__EXERCISE DETAILS__: Output only the lines of the entries that follow, starting at the one with "This screenshot has height=880, width=957." and running down to the one with "Given: Click the crying", both included and unchanged.

[Extracted records]
◆ ◆ ◆ ◆ ◆

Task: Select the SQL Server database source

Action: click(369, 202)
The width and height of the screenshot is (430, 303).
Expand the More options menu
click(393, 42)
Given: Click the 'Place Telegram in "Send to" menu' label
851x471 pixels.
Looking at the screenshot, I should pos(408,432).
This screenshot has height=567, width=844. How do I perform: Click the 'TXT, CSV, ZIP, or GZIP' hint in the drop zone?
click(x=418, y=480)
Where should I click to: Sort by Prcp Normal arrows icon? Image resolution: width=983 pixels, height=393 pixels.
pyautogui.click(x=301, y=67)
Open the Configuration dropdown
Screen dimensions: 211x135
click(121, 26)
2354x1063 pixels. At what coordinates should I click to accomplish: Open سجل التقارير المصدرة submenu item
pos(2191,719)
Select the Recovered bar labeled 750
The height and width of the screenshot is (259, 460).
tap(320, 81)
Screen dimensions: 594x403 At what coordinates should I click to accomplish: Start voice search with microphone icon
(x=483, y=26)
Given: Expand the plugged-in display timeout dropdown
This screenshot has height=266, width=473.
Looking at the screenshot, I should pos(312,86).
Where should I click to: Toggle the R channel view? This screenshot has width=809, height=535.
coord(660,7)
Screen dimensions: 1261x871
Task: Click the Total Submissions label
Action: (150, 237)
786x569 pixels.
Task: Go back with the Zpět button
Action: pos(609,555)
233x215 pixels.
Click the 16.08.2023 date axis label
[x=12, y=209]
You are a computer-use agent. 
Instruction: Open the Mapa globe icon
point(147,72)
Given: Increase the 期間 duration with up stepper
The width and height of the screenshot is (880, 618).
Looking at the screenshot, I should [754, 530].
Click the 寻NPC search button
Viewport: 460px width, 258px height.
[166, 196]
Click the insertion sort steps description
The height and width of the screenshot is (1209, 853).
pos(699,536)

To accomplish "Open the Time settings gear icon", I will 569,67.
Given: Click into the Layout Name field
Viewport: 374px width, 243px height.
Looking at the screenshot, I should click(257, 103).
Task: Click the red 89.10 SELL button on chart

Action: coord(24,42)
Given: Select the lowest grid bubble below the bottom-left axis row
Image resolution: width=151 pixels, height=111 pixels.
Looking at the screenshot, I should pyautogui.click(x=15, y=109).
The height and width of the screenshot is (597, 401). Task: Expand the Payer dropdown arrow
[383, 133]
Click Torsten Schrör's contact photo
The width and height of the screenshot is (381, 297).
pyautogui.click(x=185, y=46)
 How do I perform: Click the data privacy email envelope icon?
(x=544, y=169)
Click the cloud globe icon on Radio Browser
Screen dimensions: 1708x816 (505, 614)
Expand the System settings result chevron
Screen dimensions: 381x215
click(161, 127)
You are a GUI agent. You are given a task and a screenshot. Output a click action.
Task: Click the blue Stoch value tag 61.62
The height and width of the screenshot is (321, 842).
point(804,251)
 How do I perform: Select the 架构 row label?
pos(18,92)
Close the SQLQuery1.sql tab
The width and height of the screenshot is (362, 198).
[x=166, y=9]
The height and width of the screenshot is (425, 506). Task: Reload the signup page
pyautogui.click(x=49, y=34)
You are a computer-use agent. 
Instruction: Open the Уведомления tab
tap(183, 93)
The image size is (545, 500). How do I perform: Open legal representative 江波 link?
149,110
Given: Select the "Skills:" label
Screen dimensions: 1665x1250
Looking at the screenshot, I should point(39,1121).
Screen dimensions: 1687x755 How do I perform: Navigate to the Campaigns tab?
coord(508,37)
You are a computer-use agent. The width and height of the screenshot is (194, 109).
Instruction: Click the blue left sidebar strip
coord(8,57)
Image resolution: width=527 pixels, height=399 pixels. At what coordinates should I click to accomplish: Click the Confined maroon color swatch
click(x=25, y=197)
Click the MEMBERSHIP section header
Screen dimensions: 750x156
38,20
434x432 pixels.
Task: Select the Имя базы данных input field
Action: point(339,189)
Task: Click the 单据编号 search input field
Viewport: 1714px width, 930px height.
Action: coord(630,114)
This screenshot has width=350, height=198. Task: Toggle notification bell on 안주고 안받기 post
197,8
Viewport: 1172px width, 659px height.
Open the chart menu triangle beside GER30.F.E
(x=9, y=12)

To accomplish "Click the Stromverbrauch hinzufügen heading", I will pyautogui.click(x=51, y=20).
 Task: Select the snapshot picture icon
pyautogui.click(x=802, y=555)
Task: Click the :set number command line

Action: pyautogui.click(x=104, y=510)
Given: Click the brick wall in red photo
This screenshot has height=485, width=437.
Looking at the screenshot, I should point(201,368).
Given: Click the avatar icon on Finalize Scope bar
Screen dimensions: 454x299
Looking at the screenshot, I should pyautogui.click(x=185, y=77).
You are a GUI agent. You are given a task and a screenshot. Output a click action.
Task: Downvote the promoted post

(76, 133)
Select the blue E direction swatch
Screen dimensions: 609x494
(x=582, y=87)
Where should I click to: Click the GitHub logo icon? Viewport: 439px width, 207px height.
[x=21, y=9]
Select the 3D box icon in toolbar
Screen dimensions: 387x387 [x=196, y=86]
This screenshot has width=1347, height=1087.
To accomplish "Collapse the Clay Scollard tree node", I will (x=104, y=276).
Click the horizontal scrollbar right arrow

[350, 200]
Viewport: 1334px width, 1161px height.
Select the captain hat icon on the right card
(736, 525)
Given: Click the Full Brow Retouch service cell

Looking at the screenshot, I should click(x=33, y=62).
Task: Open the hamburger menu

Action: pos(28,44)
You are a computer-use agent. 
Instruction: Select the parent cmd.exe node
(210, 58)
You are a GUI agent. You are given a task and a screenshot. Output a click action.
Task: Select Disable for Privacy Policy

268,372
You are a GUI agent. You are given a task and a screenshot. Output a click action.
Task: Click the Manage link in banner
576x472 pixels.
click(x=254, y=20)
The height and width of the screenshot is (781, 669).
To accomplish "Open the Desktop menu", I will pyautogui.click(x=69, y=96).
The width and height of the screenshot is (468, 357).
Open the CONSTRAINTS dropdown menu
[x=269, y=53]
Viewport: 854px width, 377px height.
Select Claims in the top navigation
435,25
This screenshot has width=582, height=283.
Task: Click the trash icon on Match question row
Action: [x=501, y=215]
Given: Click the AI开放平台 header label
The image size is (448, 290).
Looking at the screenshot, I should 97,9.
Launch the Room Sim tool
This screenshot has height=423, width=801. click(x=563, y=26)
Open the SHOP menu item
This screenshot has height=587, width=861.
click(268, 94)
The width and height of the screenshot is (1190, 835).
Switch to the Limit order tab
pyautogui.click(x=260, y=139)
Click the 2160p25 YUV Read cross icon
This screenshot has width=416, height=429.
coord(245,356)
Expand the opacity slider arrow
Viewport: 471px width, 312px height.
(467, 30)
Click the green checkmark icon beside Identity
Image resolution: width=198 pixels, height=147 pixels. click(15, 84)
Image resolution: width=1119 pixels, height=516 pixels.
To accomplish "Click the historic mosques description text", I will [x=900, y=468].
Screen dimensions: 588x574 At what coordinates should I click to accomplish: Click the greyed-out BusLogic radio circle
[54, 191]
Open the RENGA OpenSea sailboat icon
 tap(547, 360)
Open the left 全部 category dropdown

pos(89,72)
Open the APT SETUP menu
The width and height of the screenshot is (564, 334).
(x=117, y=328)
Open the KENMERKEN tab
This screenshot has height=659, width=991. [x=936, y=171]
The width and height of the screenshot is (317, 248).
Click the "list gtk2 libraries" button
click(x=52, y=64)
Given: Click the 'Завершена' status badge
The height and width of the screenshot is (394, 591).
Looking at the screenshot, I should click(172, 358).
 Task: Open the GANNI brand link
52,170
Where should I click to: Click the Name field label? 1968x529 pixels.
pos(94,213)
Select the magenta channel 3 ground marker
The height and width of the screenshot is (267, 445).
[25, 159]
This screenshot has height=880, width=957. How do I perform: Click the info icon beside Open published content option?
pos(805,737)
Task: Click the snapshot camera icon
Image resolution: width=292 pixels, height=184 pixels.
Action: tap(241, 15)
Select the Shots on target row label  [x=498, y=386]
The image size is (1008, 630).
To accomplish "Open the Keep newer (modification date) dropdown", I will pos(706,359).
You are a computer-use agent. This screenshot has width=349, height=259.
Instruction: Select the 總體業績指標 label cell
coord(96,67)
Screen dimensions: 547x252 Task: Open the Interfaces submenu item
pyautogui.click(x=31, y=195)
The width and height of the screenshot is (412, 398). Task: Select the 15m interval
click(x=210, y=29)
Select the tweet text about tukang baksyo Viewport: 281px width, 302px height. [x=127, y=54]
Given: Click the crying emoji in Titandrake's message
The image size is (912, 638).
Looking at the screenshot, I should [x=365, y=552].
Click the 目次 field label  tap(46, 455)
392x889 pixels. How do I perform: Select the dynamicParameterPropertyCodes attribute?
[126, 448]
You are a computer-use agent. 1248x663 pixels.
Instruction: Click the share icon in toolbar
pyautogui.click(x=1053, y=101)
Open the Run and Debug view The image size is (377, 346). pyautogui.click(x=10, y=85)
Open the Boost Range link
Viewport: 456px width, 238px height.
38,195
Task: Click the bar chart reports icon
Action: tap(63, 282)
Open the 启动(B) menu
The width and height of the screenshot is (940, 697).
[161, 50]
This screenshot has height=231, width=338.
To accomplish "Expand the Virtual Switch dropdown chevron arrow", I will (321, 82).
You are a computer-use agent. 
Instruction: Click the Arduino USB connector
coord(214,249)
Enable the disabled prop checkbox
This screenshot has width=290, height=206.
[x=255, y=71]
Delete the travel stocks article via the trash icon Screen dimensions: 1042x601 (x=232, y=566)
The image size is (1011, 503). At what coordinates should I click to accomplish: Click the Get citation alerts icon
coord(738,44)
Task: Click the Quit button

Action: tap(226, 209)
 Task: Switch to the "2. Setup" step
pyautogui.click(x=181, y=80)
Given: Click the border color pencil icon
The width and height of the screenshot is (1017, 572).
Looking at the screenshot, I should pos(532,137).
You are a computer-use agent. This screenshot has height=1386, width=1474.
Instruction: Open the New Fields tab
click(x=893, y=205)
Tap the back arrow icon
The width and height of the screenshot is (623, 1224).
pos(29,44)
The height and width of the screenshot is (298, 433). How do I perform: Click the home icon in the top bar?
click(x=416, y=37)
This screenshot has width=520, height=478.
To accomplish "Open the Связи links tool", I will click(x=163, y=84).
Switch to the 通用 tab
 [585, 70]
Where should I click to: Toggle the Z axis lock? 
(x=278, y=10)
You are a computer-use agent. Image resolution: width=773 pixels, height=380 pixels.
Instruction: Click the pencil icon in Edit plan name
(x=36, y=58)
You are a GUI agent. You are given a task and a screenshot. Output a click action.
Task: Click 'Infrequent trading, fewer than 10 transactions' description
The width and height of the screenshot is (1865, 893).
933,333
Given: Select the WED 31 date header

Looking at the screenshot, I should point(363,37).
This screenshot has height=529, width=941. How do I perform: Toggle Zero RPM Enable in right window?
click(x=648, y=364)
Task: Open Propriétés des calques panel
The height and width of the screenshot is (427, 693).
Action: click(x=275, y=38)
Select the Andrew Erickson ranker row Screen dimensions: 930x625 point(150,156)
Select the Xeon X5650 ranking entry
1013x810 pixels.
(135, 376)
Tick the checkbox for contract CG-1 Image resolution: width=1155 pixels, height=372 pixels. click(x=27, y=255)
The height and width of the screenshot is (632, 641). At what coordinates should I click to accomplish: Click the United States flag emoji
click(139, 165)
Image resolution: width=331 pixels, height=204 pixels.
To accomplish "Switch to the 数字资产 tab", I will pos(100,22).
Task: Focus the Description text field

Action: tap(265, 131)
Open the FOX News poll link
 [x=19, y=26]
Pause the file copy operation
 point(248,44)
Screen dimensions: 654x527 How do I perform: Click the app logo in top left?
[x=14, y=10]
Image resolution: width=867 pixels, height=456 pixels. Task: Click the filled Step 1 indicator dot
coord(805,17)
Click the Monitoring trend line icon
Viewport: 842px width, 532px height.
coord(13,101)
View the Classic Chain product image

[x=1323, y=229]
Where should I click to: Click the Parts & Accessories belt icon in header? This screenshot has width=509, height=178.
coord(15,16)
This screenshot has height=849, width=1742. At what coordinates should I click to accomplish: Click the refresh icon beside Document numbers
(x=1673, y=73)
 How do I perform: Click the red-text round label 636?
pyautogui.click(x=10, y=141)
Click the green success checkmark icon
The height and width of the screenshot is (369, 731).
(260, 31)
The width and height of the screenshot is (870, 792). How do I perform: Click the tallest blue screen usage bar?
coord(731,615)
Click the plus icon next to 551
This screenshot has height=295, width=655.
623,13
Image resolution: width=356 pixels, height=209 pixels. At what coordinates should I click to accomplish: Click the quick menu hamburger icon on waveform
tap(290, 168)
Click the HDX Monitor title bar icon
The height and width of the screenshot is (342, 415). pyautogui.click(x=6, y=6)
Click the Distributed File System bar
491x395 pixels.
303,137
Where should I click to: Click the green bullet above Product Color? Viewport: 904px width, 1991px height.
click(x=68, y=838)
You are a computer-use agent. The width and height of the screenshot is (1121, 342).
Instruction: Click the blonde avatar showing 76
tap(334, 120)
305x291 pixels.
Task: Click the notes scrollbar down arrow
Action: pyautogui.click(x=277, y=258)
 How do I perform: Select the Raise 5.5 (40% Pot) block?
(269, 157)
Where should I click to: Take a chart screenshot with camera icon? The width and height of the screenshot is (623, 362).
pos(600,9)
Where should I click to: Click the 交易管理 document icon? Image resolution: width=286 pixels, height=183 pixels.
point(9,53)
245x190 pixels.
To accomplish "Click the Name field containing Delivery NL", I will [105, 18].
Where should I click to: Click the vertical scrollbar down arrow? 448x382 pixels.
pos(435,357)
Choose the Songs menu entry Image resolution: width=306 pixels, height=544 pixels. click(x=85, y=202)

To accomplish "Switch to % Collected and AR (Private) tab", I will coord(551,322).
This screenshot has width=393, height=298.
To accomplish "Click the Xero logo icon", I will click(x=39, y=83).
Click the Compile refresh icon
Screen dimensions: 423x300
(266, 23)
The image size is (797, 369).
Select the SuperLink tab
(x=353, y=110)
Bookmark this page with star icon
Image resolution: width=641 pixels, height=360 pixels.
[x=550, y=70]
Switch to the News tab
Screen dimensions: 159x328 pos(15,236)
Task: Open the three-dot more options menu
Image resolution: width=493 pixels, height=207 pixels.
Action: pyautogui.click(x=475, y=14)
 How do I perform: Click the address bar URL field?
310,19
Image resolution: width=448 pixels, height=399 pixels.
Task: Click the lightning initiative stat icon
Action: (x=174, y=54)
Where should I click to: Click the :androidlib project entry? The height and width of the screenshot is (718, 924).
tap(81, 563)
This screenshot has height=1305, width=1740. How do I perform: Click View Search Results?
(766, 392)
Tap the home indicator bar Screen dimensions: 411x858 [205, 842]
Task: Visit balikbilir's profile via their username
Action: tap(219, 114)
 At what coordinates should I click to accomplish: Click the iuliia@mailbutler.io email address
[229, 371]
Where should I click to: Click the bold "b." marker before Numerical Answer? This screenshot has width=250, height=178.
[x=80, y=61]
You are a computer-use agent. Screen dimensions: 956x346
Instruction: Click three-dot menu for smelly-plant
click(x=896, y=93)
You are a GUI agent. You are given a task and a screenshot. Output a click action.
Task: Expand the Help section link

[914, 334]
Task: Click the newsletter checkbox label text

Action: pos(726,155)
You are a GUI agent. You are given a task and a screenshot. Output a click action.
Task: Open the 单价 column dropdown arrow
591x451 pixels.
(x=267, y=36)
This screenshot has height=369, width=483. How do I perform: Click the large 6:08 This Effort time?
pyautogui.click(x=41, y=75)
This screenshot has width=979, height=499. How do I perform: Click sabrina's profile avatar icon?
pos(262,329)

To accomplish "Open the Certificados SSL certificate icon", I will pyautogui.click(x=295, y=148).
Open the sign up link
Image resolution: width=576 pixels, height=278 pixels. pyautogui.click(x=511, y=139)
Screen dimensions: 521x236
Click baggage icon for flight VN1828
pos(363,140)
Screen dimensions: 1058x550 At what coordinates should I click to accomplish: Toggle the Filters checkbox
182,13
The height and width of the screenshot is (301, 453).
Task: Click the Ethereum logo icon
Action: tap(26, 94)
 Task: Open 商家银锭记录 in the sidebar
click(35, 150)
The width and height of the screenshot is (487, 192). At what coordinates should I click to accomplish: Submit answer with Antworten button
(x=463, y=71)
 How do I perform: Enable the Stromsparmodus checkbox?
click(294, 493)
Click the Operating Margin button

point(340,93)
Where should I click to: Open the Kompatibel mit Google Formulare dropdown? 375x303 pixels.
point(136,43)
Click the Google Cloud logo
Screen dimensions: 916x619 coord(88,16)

◆ ◆ ◆ ◆ ◆

__ANSWER BOX__:
This screenshot has height=880, width=957. How do I perform: Click the info icon beside Open published content option?
pos(805,737)
Task: Click the snapshot camera icon
Image resolution: width=292 pixels, height=184 pixels.
Action: tap(241, 15)
Select the Shots on target row label  [x=498, y=386]
The image size is (1008, 630).
To accomplish "Open the Keep newer (modification date) dropdown", I will pos(706,359).
You are a computer-use agent. This screenshot has width=349, height=259.
Instruction: Select the 總體業績指標 label cell
coord(96,67)
Screen dimensions: 547x252 Task: Open the Interfaces submenu item
pyautogui.click(x=31, y=195)
The width and height of the screenshot is (412, 398). Task: Select the 15m interval
click(x=210, y=29)
Select the tweet text about tukang baksyo Viewport: 281px width, 302px height. [x=127, y=54]
Given: Click the crying emoji in Titandrake's message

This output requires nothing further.